“I started the collection looking at one of those Double Trouble puzzles kids try to untangle,” explained Hidenori Kumakiri, the soft-spoken creative force behind the cult Japanese label Beautiful People. The toy in question is a metal key chain where two intertwined rings have to be separated. It’s the sort of brainteaser that a gifted kid could solve in a few minutes, while the rest of us, after countless clumsy attempts, are left screaming in frustration. Just Google the diabolic thing to get the idea. But apparently, no riddle or charade is too complicated for Kumakiri.
The concept of complex simplicity is often at the center of this designer’s aesthetic; he worked around it once again in his new Spring collection. His deconstruction process was as gentle as it was sophisticated: “Two identical shapes are tightly entangled; to take them apart, you have first to understand how they work together,” he mused. “Only then you’ll be able to make them become a new entity with a new identity. In my collections, pieces may look broken or deconstructed, but in the end, they go back together as one.”
The show’s fluid rhythm smoothed the conceptual edge of the inspiration, giving the collection’s transformative quality an ineffable grace. Each piece could morph into a multiplicity of solutions or mutate into a different shape just by unlacing a ribbon, unwrapping a fold, or peeling off a layer. As complicated as it may sound, this reversible, unfinished process of transformation actually looked rather effortless.
Fabrics were light and crinkled; dyed in white or red wine to achieve a delicate palette of earthy hues, they felt smooth and sensuous to the touch. To highlight the wabi-sabi organic approach, tailored jackets were washed in salt to make them shrunken; they were paired with pleated silk skirts or ruffled dresses, which wrapped elliptically around the body. They looked like antique Japanese fans, or exotic blooming flowers. Deconstruction was handled with a breezy feel; linings were absent, while a play on asymmetries gave classic shapes an off-kilter freshness and a sense of lightness and fluidity.

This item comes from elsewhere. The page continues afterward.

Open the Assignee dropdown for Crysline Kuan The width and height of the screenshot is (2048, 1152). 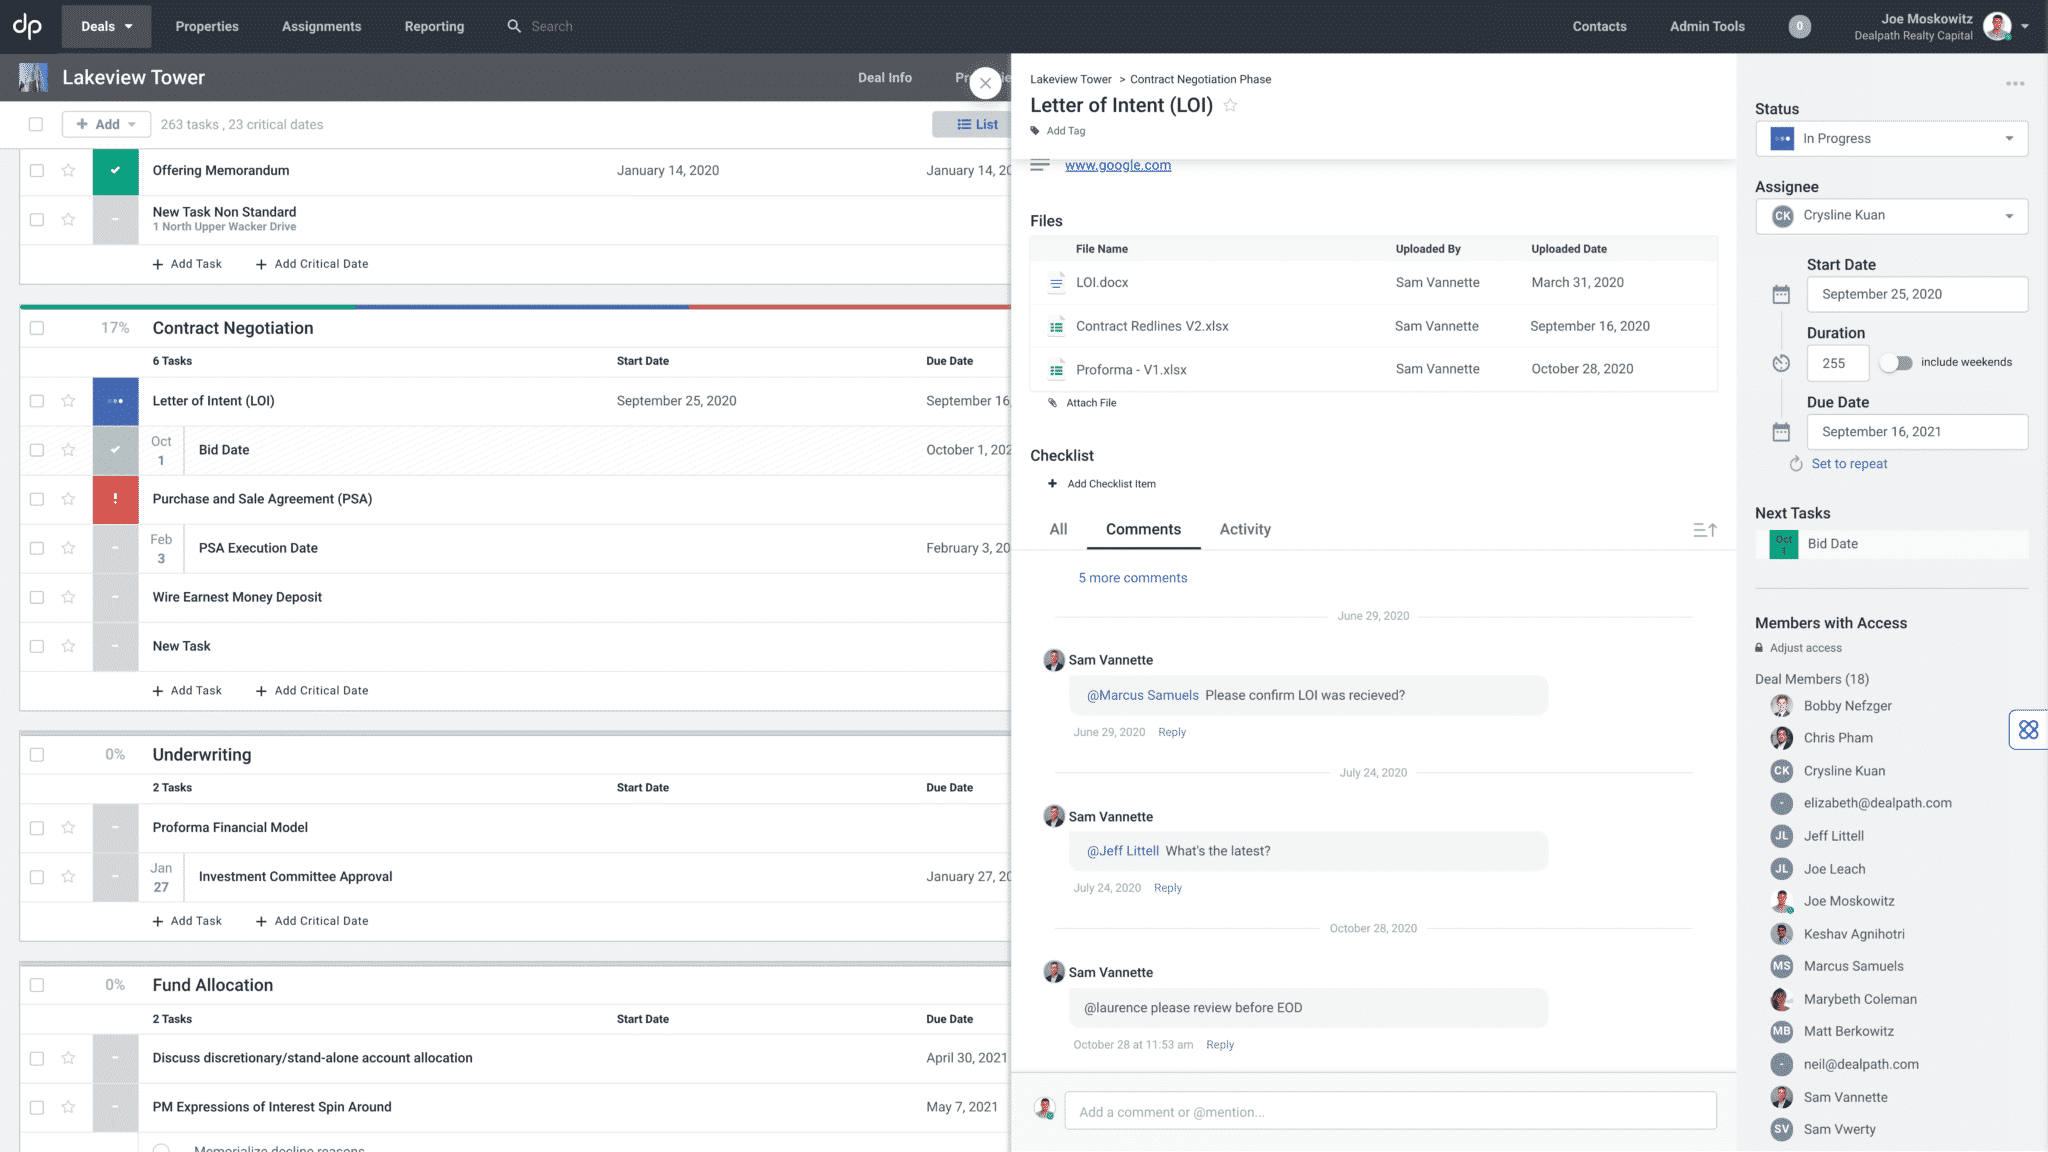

At the end of the show, to better elucidate the morphing concept, a flock of assistants came onstage helping models to transform their outfits into slightly different shapes. “You can be either deconstructed or constructed,” Kumakiri said. “It’s up to you. It’s about being free, with no constrictions. In Japan, we never choose between extremes; we don’t have black or white, but we have many, many hues of gray. It’s like being in a fluid zone, where you can choose to be what you want to be.”